Pengenalan tersebut dilakukan tim dosen IPB University melalui program “Eco-Create Bogor: Pelatihan Urban Farming dengan Metode Budikdamber”. Kegiatan berlangsung di Posyandu Kelurahan Mulyaharja dengan melibatkan warga dan perwakilan komunitas setempat.
Budikdamber memungkinkan masyarakat memelihara ikan sekaligus menanam sayuran dalam satu sarana sederhana. Ember digunakan sebagai wadah ikan, sedangkan tanaman kangkung ditempatkan pada netpot yang dipasang di bagian atasnya.
Ketua tim program, Dr Doni Sahat Tua Manalu, mengatakan kegiatan tersebut tidak hanya mengenalkan teknologi budidaya pangan berskala rumah tangga.
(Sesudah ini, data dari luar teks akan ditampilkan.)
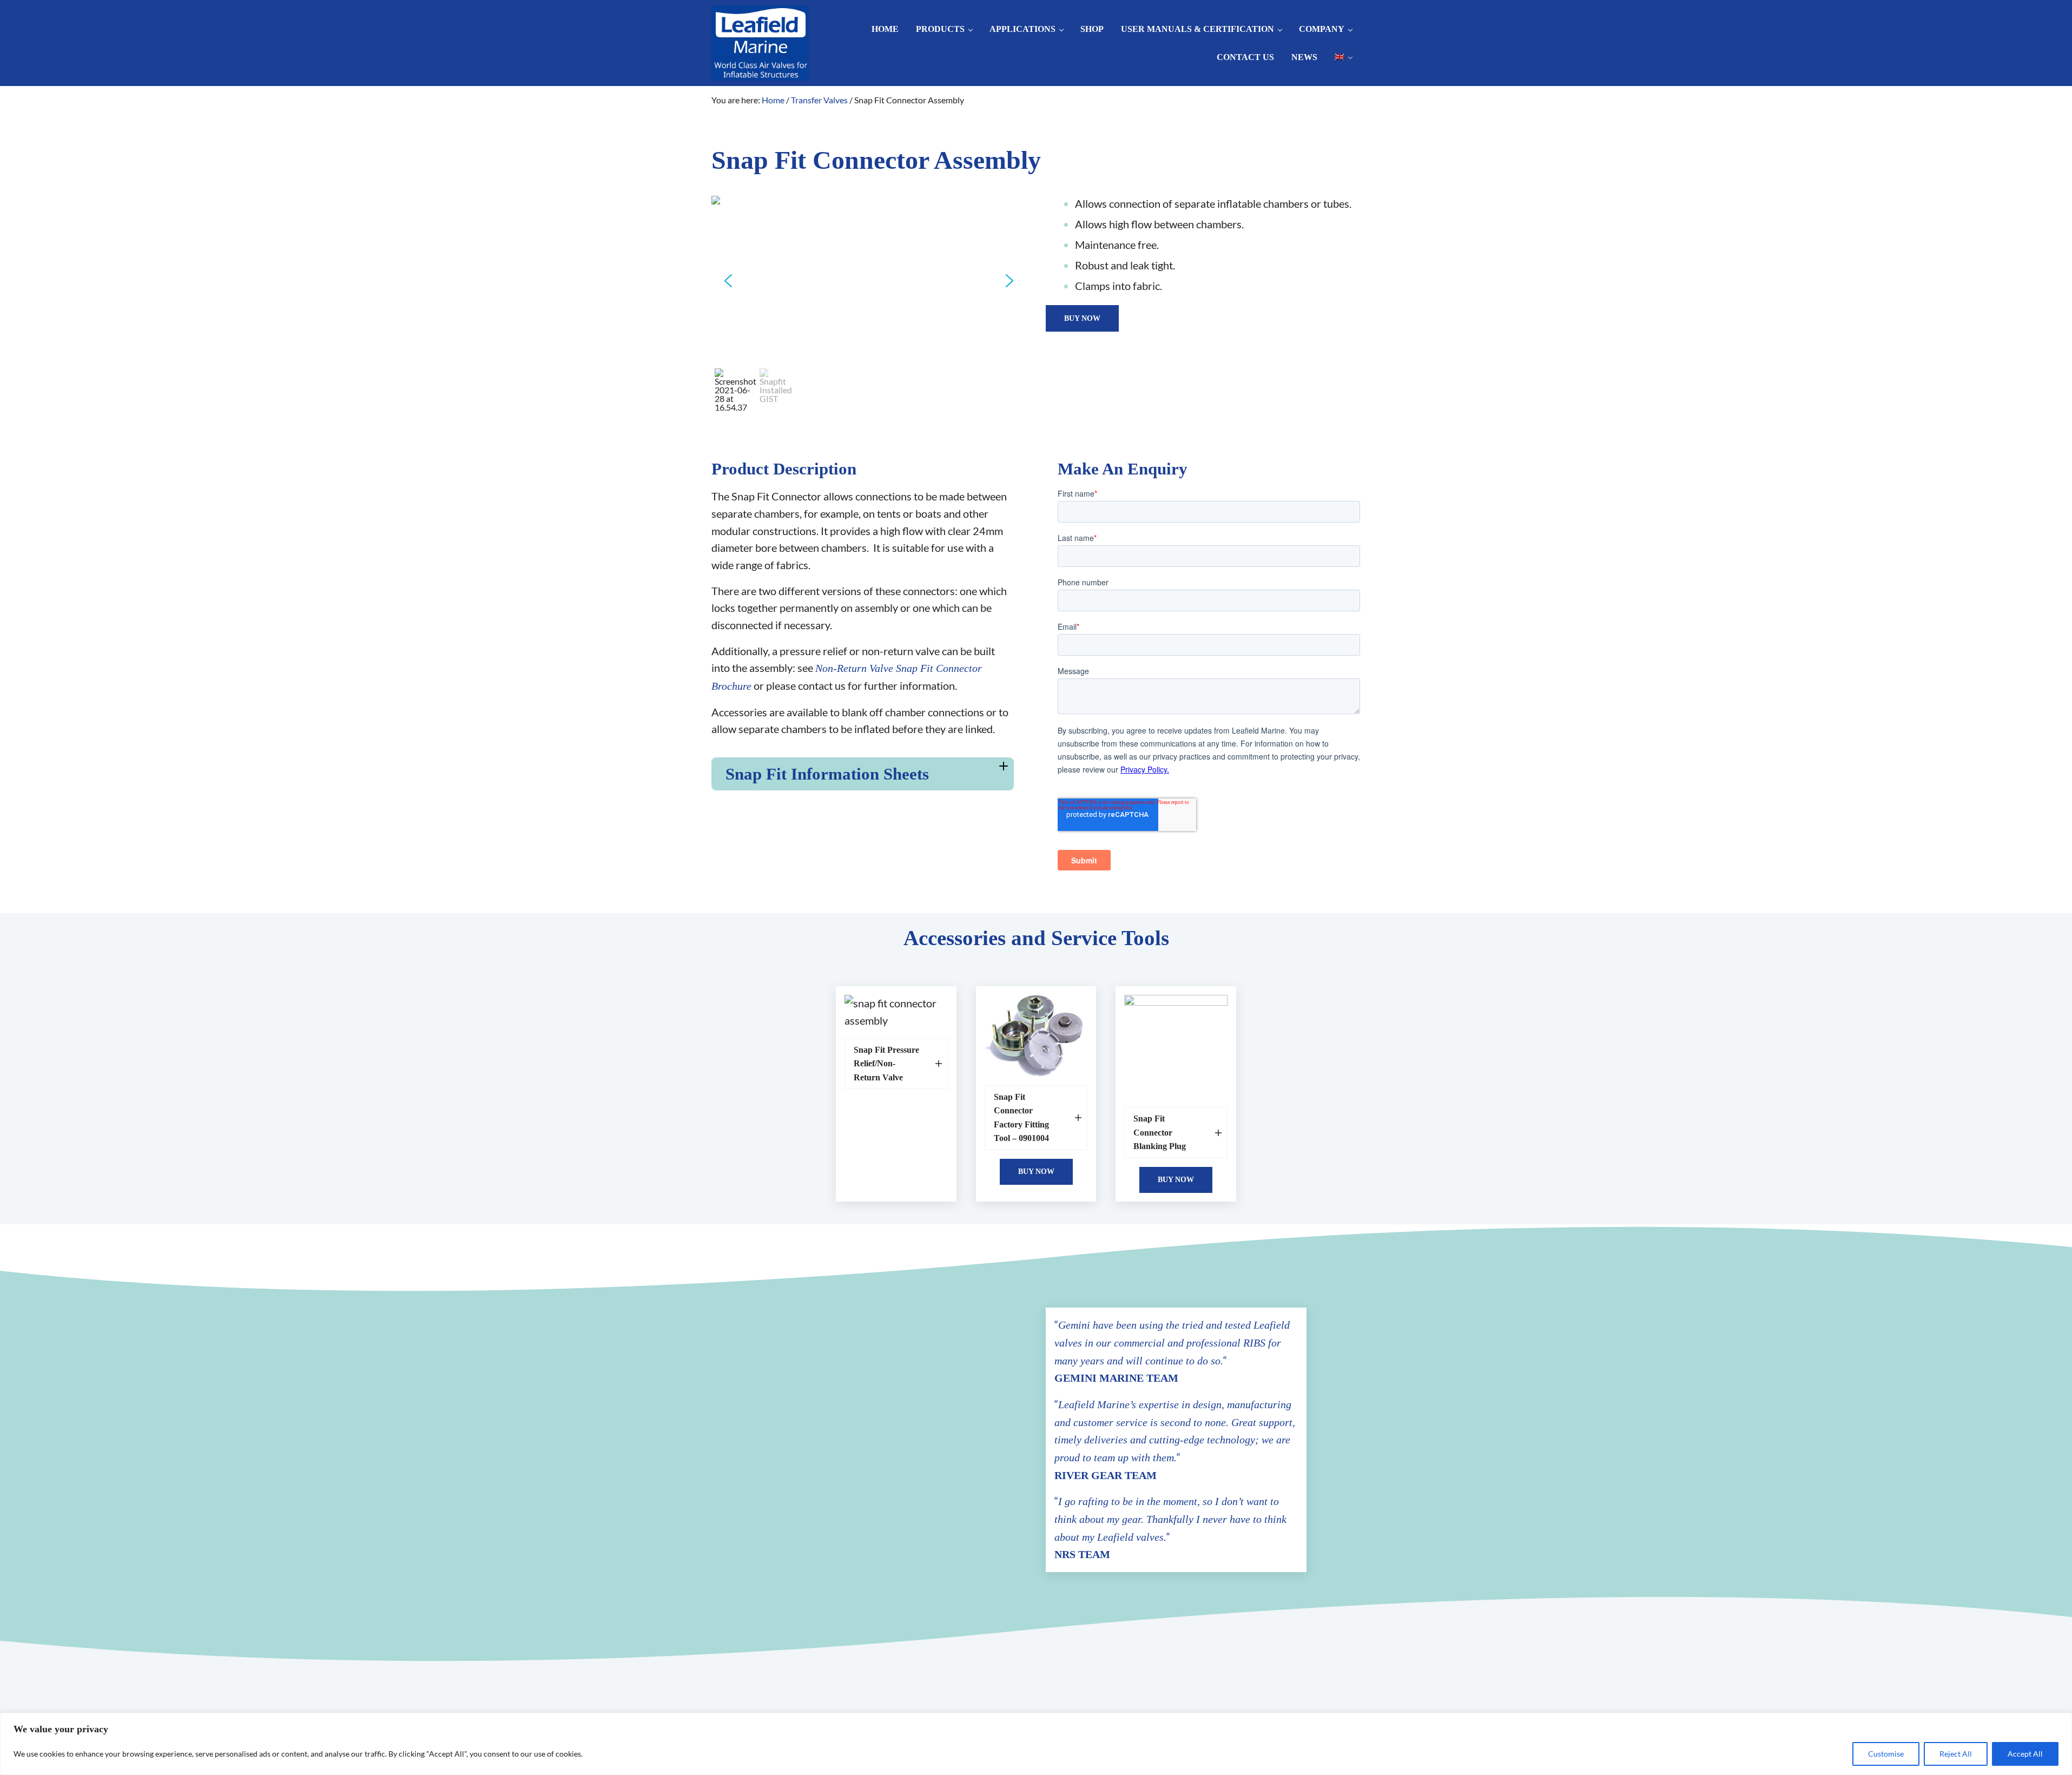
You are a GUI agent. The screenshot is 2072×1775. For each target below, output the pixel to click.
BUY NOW (1082, 318)
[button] (728, 280)
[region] (1036, 1744)
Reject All (1955, 1753)
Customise (1886, 1753)
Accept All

Pelatihan juga diarahkan untuk membangun kemampuan warga agar dapat mengembangkan praktik pertanian perkotaan secara mandiri.
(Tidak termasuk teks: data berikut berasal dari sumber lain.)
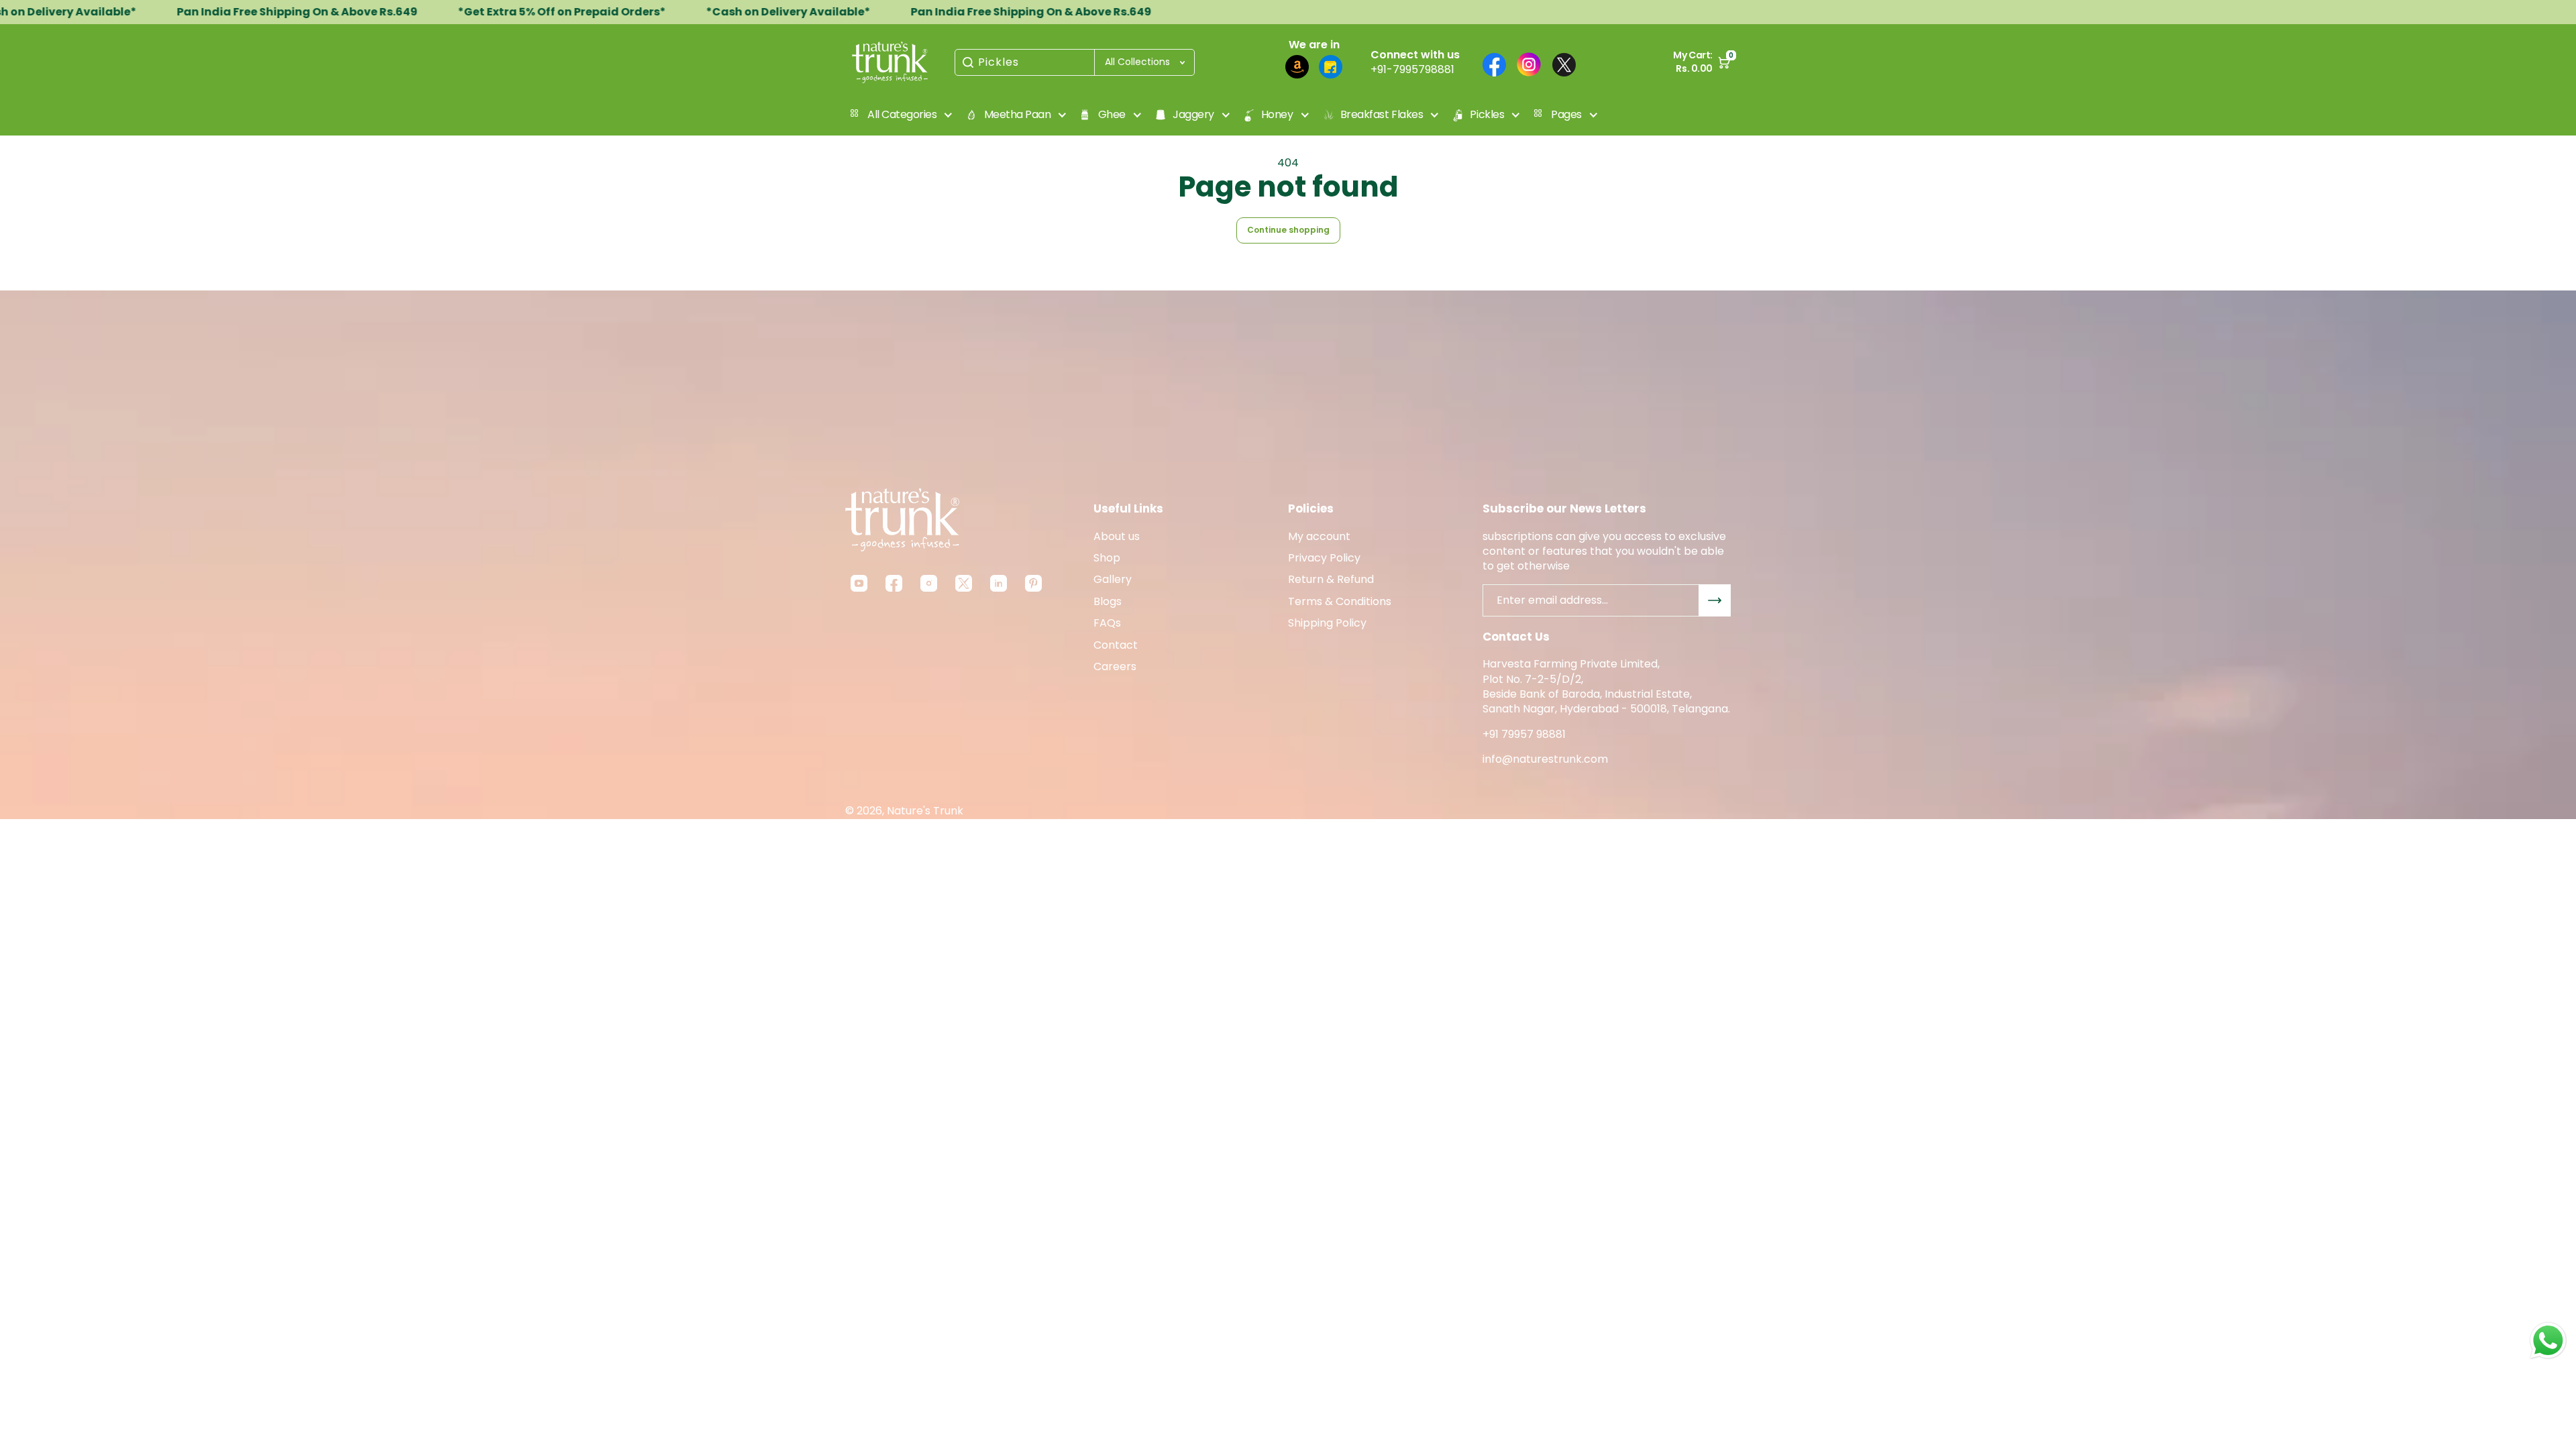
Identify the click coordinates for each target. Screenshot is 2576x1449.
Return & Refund (1331, 579)
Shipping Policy (1327, 623)
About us (1116, 536)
“Melalui kegiatan ini, kami ingin membangun pengalaman bersama antara tim, pemerintah kelurahan, kelompok masyarakat, dan warga. Masyarakat tidak hanya menjadi peserta, tetapi juga diharapkan dapat menjadi pelaku yang nantinya mampu mengembangkan praktik urban farming ini secara mandiri,” ujar Doni.
Program tersebut merupakan bagian dari rangkaian Promoting Research and Innovation through Modern and Efficient Science and Technology Parks (PRIME STeP) 2026. Kegiatan ini mengedepankan edukasi dan pemberdayaan masyarakat melalui teknologi yang praktis, hemat lahan, serta ramah lingkungan.
Anggota tim IPB University, Dr Roza Yusfiandayani, menjelaskan peralatan yang dibutuhkan meliputi ember, benih ikan lele, bibit kangkung, netpot, media tanam seperti rockwool, dan pakan ikan. Peserta juga mendapat penjelasan mengenai persiapan wadah, pemberian pakan, pengelolaan air, kepadatan ikan, serta pemantauan pertumbuhan tanaman.
Lurah Mulyaharja Muslim Yuliantono mengapresiasi kegiatan tersebut karena memberikan pengetahuan dan keterampilan yang dapat langsung diterapkan warga di lingkungan tempat tinggal.
Tim pelaksana turut melibatkan Andini Tribuana Tunggadewi, Wiranda Intan Suri, Kharisma Fitri Hapsari, serta sejumlah mahasiswa IPB University.
Pelatihan ini diharapkan mendorong pemanfaatan ruang terbatas secara produktif sekaligus memperkuat kemandirian dan ketahanan pangan masyarakat Mulyaharja.